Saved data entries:

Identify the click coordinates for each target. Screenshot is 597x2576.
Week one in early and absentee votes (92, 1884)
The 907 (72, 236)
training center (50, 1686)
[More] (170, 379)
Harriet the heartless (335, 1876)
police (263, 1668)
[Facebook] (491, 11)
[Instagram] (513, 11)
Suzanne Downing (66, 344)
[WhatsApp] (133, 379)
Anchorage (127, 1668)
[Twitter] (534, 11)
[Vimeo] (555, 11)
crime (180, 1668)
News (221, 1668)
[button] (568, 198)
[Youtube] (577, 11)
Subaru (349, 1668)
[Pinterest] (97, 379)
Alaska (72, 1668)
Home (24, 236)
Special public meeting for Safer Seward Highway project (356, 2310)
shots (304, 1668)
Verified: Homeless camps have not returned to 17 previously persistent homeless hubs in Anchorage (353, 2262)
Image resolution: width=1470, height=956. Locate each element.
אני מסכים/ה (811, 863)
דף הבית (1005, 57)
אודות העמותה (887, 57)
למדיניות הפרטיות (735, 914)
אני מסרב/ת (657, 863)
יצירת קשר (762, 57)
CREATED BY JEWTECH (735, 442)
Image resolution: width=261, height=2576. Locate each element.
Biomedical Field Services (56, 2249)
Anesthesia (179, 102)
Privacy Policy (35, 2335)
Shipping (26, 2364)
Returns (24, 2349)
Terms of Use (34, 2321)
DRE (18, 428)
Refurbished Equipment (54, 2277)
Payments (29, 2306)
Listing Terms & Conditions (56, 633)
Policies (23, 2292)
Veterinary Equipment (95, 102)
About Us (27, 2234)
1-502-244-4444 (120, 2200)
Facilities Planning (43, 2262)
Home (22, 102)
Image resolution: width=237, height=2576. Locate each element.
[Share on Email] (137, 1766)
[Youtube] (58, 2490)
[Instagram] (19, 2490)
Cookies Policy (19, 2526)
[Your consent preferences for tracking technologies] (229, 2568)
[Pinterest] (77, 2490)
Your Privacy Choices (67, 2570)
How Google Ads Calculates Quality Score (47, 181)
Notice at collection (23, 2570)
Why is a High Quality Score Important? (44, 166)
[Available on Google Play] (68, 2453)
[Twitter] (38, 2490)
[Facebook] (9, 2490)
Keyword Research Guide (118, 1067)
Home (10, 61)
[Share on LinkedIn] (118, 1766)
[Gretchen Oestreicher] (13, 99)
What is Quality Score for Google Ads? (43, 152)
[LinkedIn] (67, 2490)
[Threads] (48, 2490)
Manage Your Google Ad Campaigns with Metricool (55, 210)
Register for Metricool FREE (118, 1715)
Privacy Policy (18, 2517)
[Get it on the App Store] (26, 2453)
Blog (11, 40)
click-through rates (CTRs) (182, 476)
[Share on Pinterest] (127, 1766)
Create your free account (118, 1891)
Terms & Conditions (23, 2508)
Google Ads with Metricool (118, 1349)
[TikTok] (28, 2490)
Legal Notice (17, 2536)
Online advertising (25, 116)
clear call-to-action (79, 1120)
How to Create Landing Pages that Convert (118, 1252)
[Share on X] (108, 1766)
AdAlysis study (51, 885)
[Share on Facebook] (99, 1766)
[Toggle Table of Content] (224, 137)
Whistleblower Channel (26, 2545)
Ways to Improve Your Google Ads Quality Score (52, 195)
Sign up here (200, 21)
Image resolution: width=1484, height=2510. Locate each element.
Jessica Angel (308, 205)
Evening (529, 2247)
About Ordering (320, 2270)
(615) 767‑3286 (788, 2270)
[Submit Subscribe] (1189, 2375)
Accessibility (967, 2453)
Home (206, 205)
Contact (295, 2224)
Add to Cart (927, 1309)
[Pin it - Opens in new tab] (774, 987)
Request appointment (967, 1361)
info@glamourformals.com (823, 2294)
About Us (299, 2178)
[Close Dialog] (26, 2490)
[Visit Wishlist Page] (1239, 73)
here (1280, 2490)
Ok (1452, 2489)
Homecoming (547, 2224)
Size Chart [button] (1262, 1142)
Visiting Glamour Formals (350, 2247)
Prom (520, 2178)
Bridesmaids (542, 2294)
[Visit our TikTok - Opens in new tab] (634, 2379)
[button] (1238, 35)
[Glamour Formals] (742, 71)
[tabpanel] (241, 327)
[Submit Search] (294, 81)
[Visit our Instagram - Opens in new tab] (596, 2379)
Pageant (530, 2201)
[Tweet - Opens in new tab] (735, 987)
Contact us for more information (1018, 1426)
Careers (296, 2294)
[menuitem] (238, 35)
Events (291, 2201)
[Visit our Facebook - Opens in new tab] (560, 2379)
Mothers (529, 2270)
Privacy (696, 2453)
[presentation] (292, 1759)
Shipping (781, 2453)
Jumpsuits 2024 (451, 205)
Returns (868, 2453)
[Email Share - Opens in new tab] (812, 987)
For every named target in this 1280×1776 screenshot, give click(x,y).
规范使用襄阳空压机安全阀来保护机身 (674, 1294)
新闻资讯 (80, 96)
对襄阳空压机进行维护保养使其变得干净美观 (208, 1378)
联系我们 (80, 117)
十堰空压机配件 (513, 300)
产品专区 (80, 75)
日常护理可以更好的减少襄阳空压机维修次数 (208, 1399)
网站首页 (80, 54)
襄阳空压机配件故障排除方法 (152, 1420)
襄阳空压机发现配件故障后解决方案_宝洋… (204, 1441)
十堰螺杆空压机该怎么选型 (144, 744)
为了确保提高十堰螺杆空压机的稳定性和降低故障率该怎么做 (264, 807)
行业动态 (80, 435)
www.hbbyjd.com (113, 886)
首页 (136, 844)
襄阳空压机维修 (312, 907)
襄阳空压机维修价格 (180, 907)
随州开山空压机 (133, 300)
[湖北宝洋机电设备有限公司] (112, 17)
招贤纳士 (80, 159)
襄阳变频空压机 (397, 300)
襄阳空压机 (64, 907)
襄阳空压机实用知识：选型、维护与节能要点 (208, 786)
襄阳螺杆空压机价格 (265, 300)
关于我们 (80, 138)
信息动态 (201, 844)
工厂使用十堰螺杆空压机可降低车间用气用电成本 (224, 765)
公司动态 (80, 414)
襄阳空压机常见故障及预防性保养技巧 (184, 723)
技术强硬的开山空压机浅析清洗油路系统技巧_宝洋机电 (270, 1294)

### EXERCISE OBJECTIVE
Give only the lines from the one holding "[Submit Subscribe] (1189, 2375)" through the one holding "Pageant (530, 2201)", each restated exactly as it appears above.

### YOUR RESPONSE
[Submit Subscribe] (1189, 2375)
Accessibility (967, 2453)
Home (206, 205)
Contact (295, 2224)
Add to Cart (927, 1309)
[Pin it - Opens in new tab] (774, 987)
Request appointment (967, 1361)
info@glamourformals.com (823, 2294)
About Us (299, 2178)
[Close Dialog] (26, 2490)
[Visit Wishlist Page] (1239, 73)
here (1280, 2490)
Ok (1452, 2489)
Homecoming (547, 2224)
Size Chart [button] (1262, 1142)
Visiting Glamour Formals (350, 2247)
Prom (520, 2178)
Bridesmaids (542, 2294)
[Visit our TikTok - Opens in new tab] (634, 2379)
[button] (1238, 35)
[Glamour Formals] (742, 71)
[tabpanel] (241, 327)
[Submit Search] (294, 81)
[Visit our Instagram - Opens in new tab] (596, 2379)
Pageant (530, 2201)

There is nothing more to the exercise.